Like Lear, Biden could also be accused of listening only to the flattery of his closest advisers, and rejecting the honesty of Cordelia-like figures in his party who have been saying for much longer that his age and health were major challenges.


The only departure from Shakespeare’s model is the absence of fate. It didn’t have to be this way. Biden’s tragedy and the crisis his party now faces as his successor Kamala Harris went down to defeat could have been avoided. For such an avid student of history there were many such lessons in leaders who stayed well past their sell-by date and were compelled to leave not on their schedule but on others’: Thatcher, Blair, Churchill, are but some examples. It is a lesson Macron and Trudeau have not yet learned.


The situation most commentators have been raising as analogous, though not without its imperfections, recalls that in 1968, President Lyndon Johnson was facing stiff resistance for his Vietnam war policies from within his own party as he sought the Democratic nomination for reelection. Almost tied in the popular vote with renegade Senator Eugene McCarthy in the New Hampshire primary, he dropped out as a candidate on March 31 of that year.

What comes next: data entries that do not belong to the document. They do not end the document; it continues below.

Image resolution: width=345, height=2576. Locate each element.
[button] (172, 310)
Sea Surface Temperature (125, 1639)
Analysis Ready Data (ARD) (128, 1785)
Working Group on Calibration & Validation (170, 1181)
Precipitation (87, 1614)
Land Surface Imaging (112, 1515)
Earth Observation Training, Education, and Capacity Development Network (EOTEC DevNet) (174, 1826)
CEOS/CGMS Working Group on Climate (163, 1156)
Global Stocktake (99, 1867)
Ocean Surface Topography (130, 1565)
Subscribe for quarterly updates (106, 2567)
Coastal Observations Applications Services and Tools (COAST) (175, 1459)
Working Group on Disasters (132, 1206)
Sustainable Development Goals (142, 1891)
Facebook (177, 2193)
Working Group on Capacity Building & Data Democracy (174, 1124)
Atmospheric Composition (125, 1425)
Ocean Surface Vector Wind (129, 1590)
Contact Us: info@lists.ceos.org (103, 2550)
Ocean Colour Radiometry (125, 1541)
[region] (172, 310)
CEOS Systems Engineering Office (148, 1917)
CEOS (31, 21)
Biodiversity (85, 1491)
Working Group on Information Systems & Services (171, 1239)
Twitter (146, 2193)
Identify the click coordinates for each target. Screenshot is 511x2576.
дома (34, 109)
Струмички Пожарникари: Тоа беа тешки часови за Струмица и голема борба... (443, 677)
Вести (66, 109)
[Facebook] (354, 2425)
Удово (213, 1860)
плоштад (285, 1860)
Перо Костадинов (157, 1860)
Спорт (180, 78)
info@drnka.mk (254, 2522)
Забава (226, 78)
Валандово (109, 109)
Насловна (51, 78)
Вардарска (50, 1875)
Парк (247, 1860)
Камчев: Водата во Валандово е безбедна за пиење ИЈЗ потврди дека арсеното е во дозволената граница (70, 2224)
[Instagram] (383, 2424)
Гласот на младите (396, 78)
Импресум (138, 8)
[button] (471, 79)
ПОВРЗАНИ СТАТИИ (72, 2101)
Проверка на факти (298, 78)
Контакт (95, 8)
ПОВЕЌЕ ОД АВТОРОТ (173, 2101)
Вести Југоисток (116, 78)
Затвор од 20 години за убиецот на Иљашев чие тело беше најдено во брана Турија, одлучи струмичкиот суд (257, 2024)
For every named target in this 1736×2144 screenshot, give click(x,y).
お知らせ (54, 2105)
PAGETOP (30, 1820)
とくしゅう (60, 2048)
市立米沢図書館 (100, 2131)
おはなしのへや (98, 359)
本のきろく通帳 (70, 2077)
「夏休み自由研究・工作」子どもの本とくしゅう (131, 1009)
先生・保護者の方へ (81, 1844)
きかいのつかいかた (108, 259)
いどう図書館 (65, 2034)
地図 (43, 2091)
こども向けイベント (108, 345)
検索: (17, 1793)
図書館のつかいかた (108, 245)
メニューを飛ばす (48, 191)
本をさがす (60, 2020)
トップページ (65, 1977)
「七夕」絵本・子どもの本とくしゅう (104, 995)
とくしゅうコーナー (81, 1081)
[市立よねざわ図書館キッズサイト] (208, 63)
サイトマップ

The eventual Democratic Party nominee, Vice President Hubert Humphrey, won the contest (marred by the assassination of Robert F. Kennedy) and had sufficient lead time to fight the presidential campaign, though he could not prevail against the Republican, Richard Nixon, albeit losing by a single percentage point in the popular vote.


All the factors that led to Biden’s decision to drop out of the race — the mutinous calls by leading members of his party, the sudden remorseless pragmatic stinginess of deep-pocketed financial donors, the protective, isolating cocoon of his inner circle shielding him from the reality staring back at him from the mirror — could have come much earlier and left Kamala Harris or another potential successor, in a better state with more lead time to ensure a smoother transition than whatever was cobbled together in the shortened time frame left.


As is their wont, historians and biographers will spend the coming decades in debate over these tumultuous developments. Biden, in turn, will duly be rated in “greatness” or “infamy” in accordance with his record and whichever faction of writers happens to be dominant or in fashion at the time.


But a couple of things seem beyond question. His decision to withdraw from the race offers a fork in the road from potential electoral defeat to potential success for the party he has spent his time championing.


And, as hard as this situation is -- an end to a career he’d never ever expected to face – there is some succor in the fact that this will never be the worse time in Joe Biden’s life. He’s already weathered two horrendous incidents that would test the mettle of any person. In that sense, he has survived what drove Lear to madness and ignominy.


As his family gets him back full time, Biden can take succor in the fact that while his departure from the political stage was rough, even shoddy, in whatever years are left to him, he will face age and time squarely without the distraction of phone calls at 3 am, the need to provide the baying media with pithy sound bites, and dealing with all too-common fools.